Two-dose varicella vaccine effectiveness and rash severity in outbreaks of varicella among public school students.

2014 
Varicella (chickenpox) is a highly contagious disease caused by the varicella zoster virus (VZV), which, in the absence of vaccination, is a universal infection acquired mainly in childhood. Prior to introduction of varicella vaccine in 1995, an estimated 4 million varicella cases, 11,000 hospitalizations and 100 deaths occurred each year in the United States.1 Since introduction of 1-dose varicella vaccination in the United States, dramatic declines were documented in the number of varicella cases,2 outbreaks,3 varicella-related hospitalizations and deaths.4,5 However, albeit smaller in size and shorter in duration, varicella outbreaks continued to occur in school and daycare settings with high 1-dose varicella vaccination coverage6-9; therefore, a routine 2-dose varicella vaccination was recommended in 2006 for school-aged children and a catch-up vaccination for children of all ages who lacked evidence of immunity.10 The 2-dose program appears to have been rapidly implemented in the United States in the first 5 years since it was recommended.
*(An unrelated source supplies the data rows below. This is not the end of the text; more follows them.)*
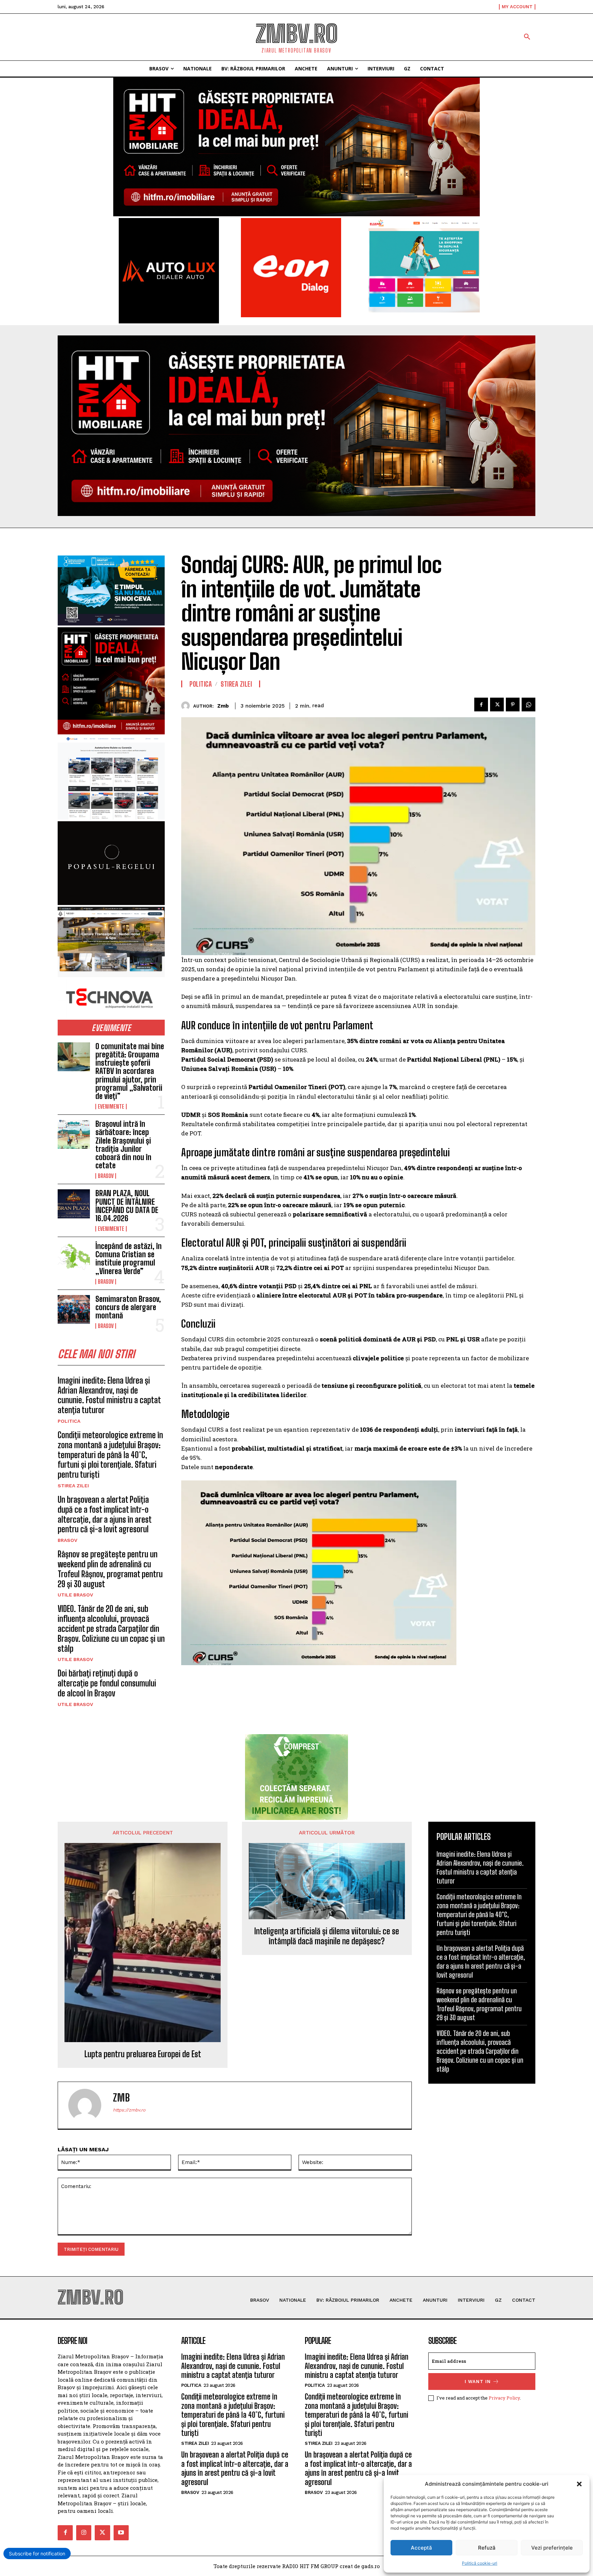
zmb (223, 706)
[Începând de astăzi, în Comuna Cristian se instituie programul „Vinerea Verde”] (74, 1256)
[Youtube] (121, 2532)
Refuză (487, 2547)
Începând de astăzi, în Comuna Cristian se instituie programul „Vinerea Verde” (128, 1258)
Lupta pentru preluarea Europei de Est (142, 2054)
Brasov (106, 1176)
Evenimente (111, 1106)
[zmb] (187, 705)
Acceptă (421, 2547)
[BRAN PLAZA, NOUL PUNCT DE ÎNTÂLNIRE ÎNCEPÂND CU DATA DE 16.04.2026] (74, 1203)
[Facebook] (481, 704)
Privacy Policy (504, 2398)
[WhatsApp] (528, 704)
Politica (69, 1421)
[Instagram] (83, 2532)
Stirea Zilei (73, 1485)
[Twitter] (497, 704)
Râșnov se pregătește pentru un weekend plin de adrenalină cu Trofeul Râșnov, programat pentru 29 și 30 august (110, 1569)
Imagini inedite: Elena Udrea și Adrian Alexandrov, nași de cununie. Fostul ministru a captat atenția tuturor (109, 1395)
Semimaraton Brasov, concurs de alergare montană (128, 1307)
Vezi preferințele (552, 2547)
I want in (478, 2381)
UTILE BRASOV (75, 1594)
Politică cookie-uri (479, 2563)
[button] (579, 2484)
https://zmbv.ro (129, 2110)
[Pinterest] (513, 704)
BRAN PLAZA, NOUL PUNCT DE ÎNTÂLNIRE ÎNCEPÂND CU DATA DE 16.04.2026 (126, 1206)
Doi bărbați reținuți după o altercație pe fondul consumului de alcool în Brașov (107, 1683)
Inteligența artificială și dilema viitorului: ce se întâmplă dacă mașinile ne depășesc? (326, 1936)
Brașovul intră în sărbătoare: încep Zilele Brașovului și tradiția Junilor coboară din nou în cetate (123, 1144)
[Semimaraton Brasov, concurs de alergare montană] (74, 1309)
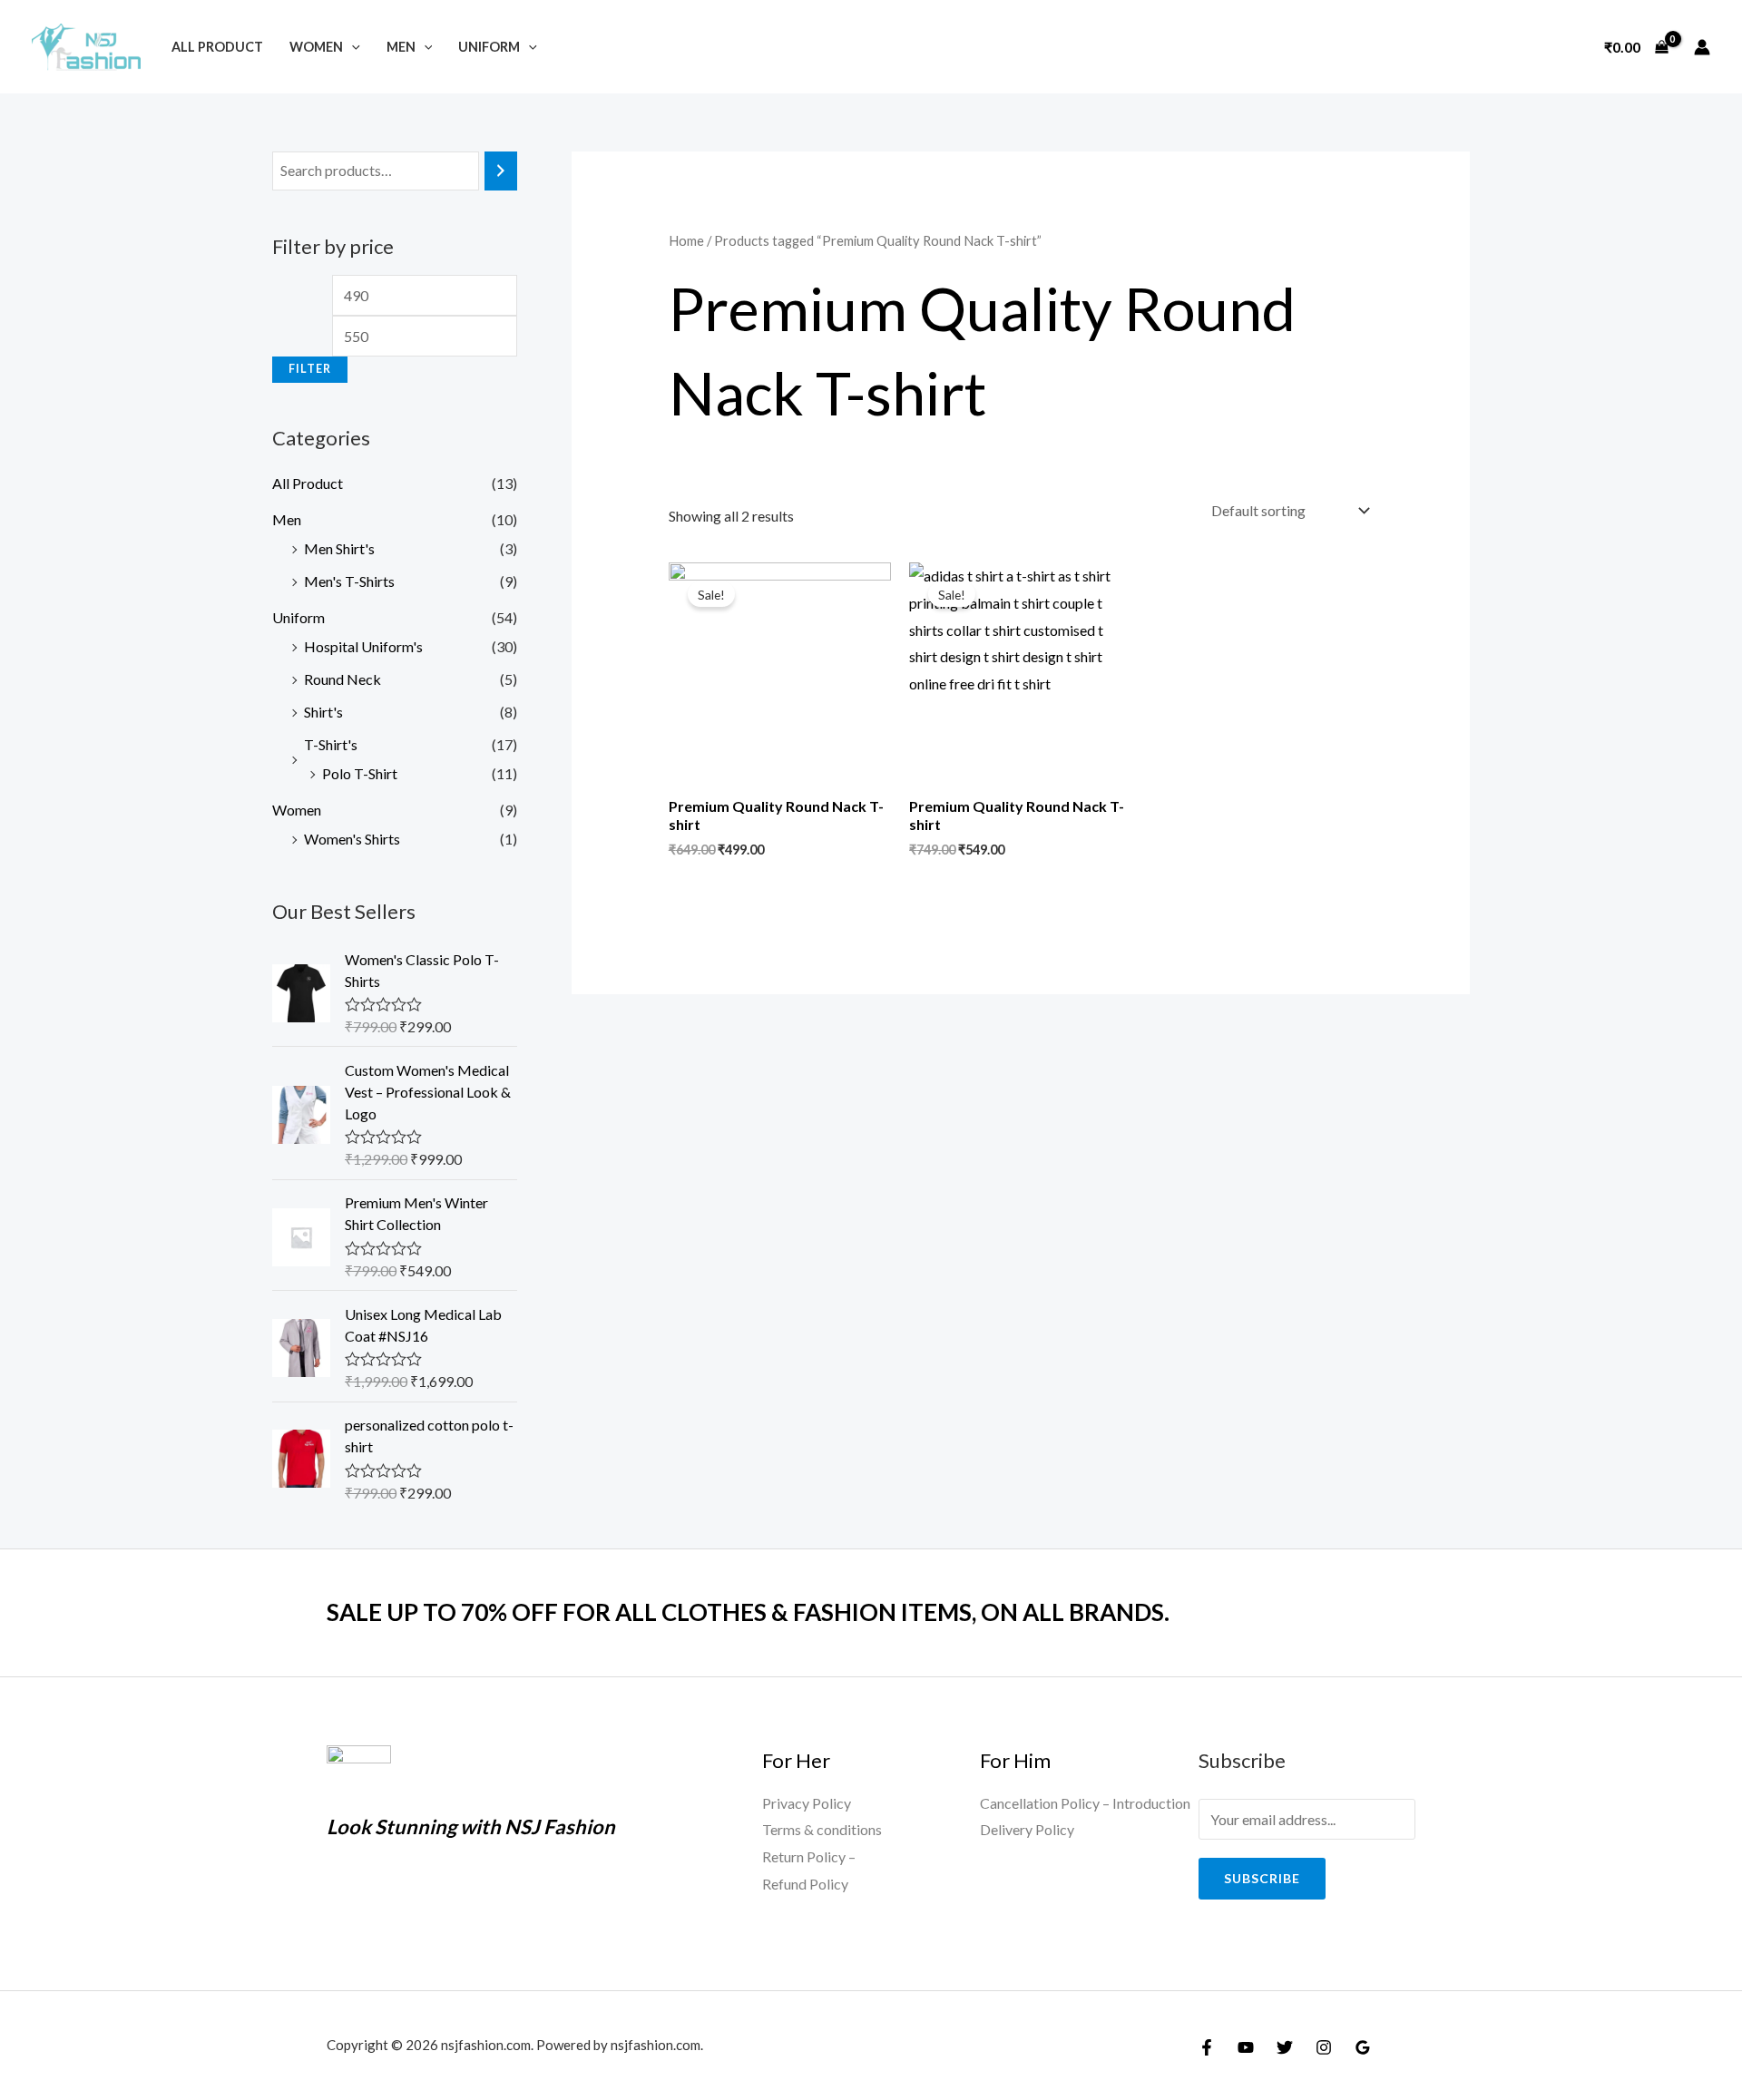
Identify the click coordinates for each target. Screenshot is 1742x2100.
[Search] (500, 170)
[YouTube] (1246, 2047)
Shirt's (323, 711)
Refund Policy (805, 1883)
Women (316, 46)
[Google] (1363, 2047)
For the 2012–2013 school-year, median 2-dose varicella vaccination coverage among the 36 states and District of Columbia requiring and reporting 2 doses was 93.8% (range: 84.6% in Colorado to ≥99.9% in Mississippi); 14 reported coverage ≥95%.11,12 There are limited data on the effectiveness of the 2-dose varicella vaccine regimen and very limited numbers of 2-dose breakthrough cases reported, thus more data are needed to describe 2-dose vaccine effectiveness (VE) and rash presentations of 2-dose breakthrough varicella. Therefore, a case control study was conducted in West Virginia public schools during 2010 and 2011 to evaluate 1-dose, 2-dose and incremental varicella VE and characterize 2-dose breakthrough varicella.